Os trotes universitários, uma tradição quase tão antiga quanto as instituições de ensino superior, estão sendo gradativamente banidos das universidades brasileiras. Apesar da necessidade de coibir excessos e o uso da violência, a proibição da prática está também apagando um rito de passagem importante.
Neste ano, por exemplo, a UFOP (Universidade Federal de Ouro Preto) aprovou uma resolução que bane, além de práticas violentas e discriminatórias, quaisquer atos que “estabeleçam e/ou reforcem situações de hierarquia definidas por tempo de residência, tempo de universidade, gênero e sexo, cursos e áreas de formação, dentre outros, imprimindo relações de subordinação e desrespeitando a diversidade”.
Na UFMG (Universidade Federal de Minas Gerais), uma resolução aprovada em 2014 vetou de forma expressa “qualquer forma de trote estudantil”. A Universidade de Brasília aprovou uma medida semelhante em 2012. A Universidade Federal de Alfenas, no ano passado. A PUC-RIo, em março deste ano.

▶ Registros fornecidos:
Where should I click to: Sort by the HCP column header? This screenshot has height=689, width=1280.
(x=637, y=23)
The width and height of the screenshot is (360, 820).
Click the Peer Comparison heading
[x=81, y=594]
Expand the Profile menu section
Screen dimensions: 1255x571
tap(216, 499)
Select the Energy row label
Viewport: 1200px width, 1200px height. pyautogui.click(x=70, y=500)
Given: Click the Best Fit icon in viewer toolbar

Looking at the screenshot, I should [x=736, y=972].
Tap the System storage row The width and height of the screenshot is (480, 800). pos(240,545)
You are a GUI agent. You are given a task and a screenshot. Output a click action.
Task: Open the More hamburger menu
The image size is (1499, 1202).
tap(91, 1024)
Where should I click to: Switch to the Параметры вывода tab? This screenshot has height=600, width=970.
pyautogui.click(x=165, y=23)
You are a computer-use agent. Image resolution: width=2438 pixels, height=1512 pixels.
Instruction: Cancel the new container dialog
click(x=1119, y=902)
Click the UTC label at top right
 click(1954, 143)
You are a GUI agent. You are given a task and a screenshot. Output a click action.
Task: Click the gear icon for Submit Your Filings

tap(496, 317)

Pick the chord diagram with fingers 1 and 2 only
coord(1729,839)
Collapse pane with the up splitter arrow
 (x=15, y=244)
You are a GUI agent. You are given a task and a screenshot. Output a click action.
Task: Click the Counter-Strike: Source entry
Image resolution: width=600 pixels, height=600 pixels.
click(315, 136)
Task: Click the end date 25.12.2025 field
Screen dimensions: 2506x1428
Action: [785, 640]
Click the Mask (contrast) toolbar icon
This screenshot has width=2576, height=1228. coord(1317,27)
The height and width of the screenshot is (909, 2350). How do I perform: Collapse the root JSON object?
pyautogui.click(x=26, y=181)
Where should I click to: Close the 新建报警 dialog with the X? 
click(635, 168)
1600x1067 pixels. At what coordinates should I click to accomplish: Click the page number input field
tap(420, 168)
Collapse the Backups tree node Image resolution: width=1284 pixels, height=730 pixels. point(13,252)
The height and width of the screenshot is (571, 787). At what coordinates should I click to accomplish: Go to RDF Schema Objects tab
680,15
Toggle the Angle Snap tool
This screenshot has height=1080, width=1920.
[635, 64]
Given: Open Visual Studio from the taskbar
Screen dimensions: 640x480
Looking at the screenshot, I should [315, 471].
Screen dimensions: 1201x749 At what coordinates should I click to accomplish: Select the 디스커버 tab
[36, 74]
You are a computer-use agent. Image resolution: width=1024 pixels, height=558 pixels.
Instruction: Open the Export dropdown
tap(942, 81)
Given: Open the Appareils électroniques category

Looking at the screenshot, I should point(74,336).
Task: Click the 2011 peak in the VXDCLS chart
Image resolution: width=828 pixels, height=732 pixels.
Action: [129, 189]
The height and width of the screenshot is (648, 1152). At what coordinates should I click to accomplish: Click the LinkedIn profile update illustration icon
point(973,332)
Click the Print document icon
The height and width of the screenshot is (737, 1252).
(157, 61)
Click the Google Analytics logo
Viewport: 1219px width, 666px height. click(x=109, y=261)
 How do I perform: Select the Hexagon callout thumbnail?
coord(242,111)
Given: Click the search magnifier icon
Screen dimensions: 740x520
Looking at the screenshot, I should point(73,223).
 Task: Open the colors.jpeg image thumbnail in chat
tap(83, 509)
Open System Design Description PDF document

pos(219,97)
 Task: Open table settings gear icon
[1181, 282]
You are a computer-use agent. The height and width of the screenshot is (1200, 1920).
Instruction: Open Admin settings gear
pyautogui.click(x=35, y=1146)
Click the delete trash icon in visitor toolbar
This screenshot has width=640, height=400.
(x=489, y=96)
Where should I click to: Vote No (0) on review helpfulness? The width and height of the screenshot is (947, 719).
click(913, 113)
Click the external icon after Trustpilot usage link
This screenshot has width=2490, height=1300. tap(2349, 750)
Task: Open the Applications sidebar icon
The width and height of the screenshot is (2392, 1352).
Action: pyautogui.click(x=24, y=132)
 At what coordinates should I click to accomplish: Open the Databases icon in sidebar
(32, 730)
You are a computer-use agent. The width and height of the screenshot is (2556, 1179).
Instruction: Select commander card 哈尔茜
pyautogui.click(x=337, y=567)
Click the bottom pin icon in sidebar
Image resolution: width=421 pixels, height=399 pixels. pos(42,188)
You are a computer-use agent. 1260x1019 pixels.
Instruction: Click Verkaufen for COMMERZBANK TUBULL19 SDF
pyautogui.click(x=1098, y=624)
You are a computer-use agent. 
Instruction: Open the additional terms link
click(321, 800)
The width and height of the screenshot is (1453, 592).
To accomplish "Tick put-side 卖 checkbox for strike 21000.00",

▶ Tarefa proposta A:
Segundo o trecho de origem, em que ano a Universidade de Brasília aprovou uma medida semelhante contra os trotes?
▶ Tarefa proposta B:
Com base no trecho de origem, explique por que a resolução da UFOP proíbe atos que estabeleçam ou reforcem hierarquias entre estudantes.
▶ Tarefa proposta C:
Dê sequência ao texto sobre a proibição dos trotes nas universidades brasileiras, a partir da última frase do trecho de origem.

▶ Resposta redigida A:
Em 2012.

▶ Resposta redigida B:
Segundo a resolução, esses atos imprimem relações de subordinação e desrespeitam a diversidade. As hierarquias visadas são as definidas por tempo de residência, tempo de universidade, gênero e sexo, cursos e áreas de formação, entre outros critérios.

▶ Resposta redigida C:
A proibição dos trotes também alcançou a esfera legislativa. Há três meses, a Câmara de Vereadores de Campinas (SP) aprovou uma lei que prevê multa de até R$ 2, 2 mil para quem praticar trotes. A regra proíbe, dentre outras coisas, atos que ameacem a “integridade físical, moral e psicológica dos estudantes”, e inclui “raspagem ou pintura de cabelo”.
Na cidade de Pelotas (RS), uma lei municipal aprovada em há cinco anos proíbe o uso de vias públicas para trotes que exponham alunos “de forma vexatória”. A cidade sedia a UFPel, universidade federal que tem quase 20 mil alunos.
Presidente Prudente (SP), adotou uma medida ainda mais radical em 2015: proibiu qualquer tipo de trote na cidade. A medida inclui, por exemplo, “a pintura dos calouros” e “a solicitação de dinheiro em semáforos”.
Na Câmara Federal, um projeto de lei que torna contravenção a prática de trote universitário foi aprovado em 2009. Mas a matéria nunca foi apreciada pelo Senado.
Tradição
Os trotes universitários existem pelo menos desde o século 14, quando práticas do tipo já estavam presentes em universidades europeias.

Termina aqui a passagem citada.